* Exercise *
Take the lines from the one containing "Task: Open the 信用評價 link" through the final line below and restate them exactly. Omit the pictures.

■ ■ ■

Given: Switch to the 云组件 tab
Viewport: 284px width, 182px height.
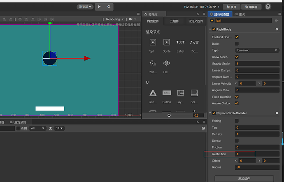Looking at the screenshot, I should coord(174,21).
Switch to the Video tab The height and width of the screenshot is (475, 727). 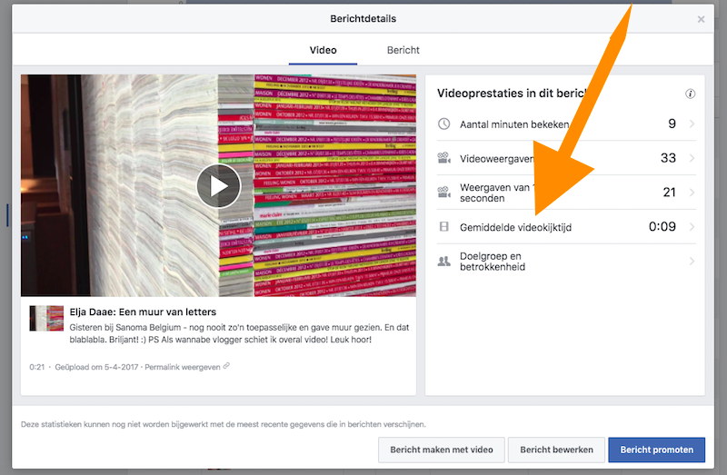[323, 50]
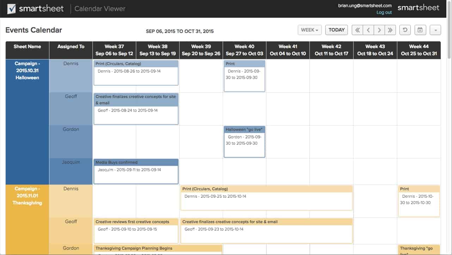Jump back with the double-left arrow
This screenshot has height=255, width=452.
point(357,30)
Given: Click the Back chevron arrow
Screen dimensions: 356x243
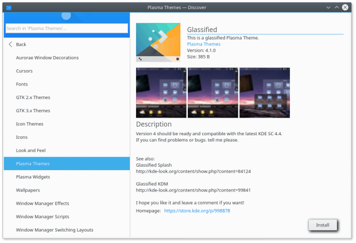Looking at the screenshot, I should click(x=10, y=44).
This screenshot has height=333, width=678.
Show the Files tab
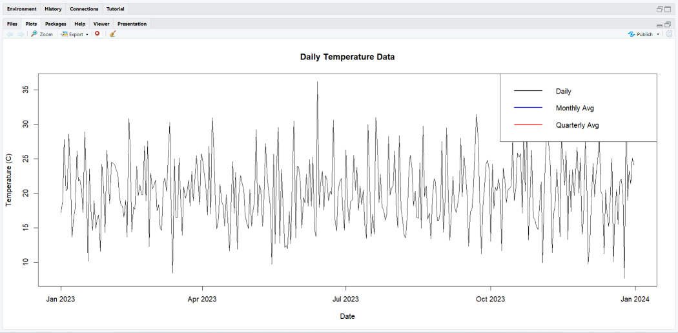12,24
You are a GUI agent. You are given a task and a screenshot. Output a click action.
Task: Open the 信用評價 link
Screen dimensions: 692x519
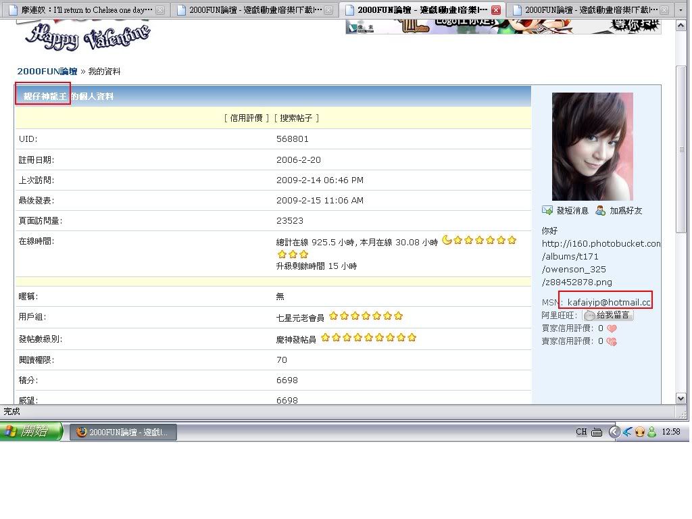click(x=246, y=118)
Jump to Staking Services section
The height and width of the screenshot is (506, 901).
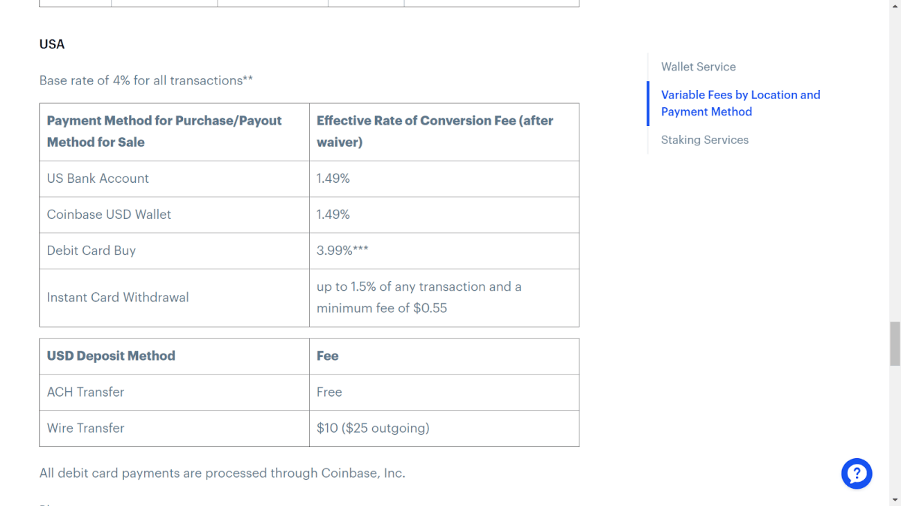coord(704,140)
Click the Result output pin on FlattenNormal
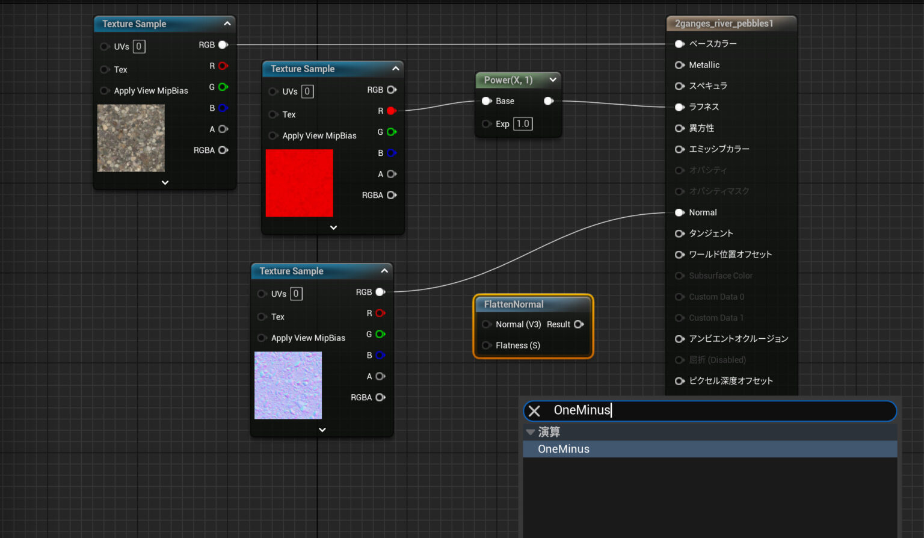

■ ■ ■

* Problem solution *
Task: Open the 信用評價 link
Screen dimensions: 692x519
click(x=246, y=118)
Jump to Staking Services section
The height and width of the screenshot is (506, 901).
coord(704,140)
Click the Result output pin on FlattenNormal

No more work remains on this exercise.